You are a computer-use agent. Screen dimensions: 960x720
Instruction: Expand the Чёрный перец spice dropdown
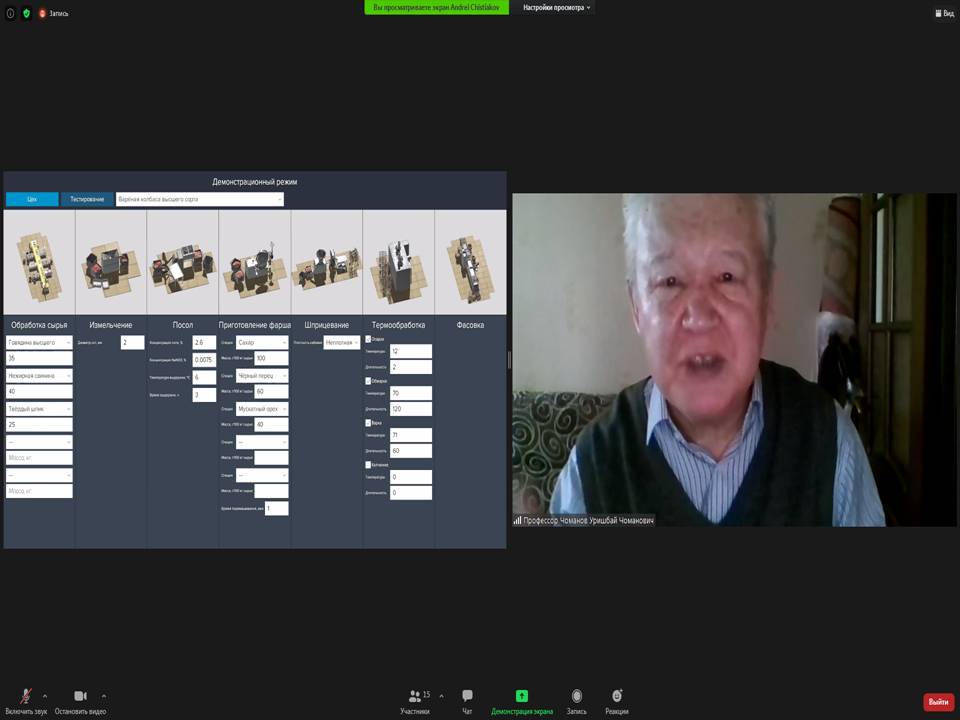[x=262, y=376]
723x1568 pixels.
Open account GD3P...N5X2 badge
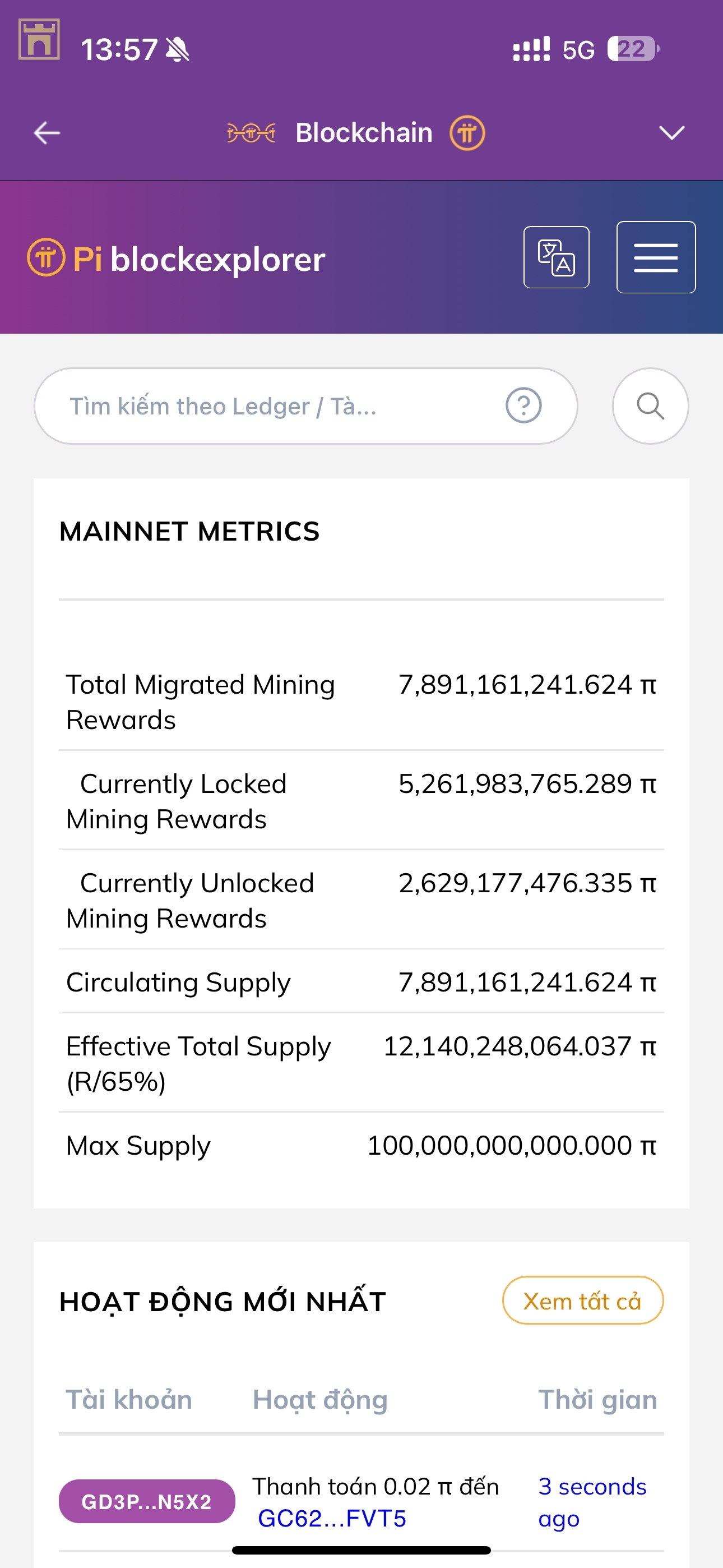point(147,1502)
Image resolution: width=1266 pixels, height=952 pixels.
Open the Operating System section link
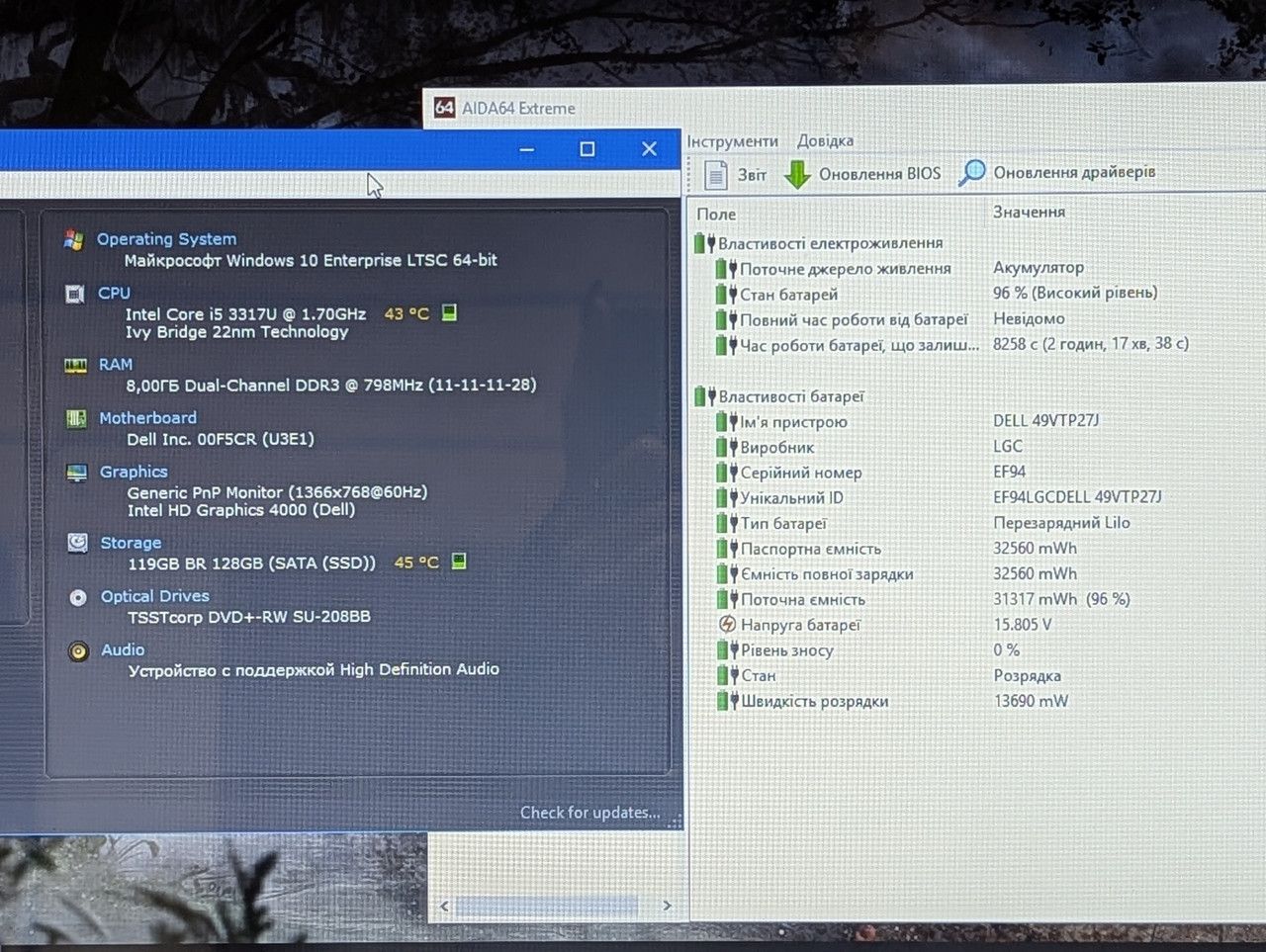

_Exercise:_ Rewrite all of the material above, replacing every "Open" with "Show" and changing nothing else. Leave the pictures out.

_The reply:_
You are a computer-use agent. Screen dimensions: 960x720
Instruction: Expand the Чёрный перец spice dropdown
[x=262, y=376]
723x1568 pixels.
Show account GD3P...N5X2 badge
point(147,1502)
Image resolution: width=1266 pixels, height=952 pixels.
Show the Operating System section link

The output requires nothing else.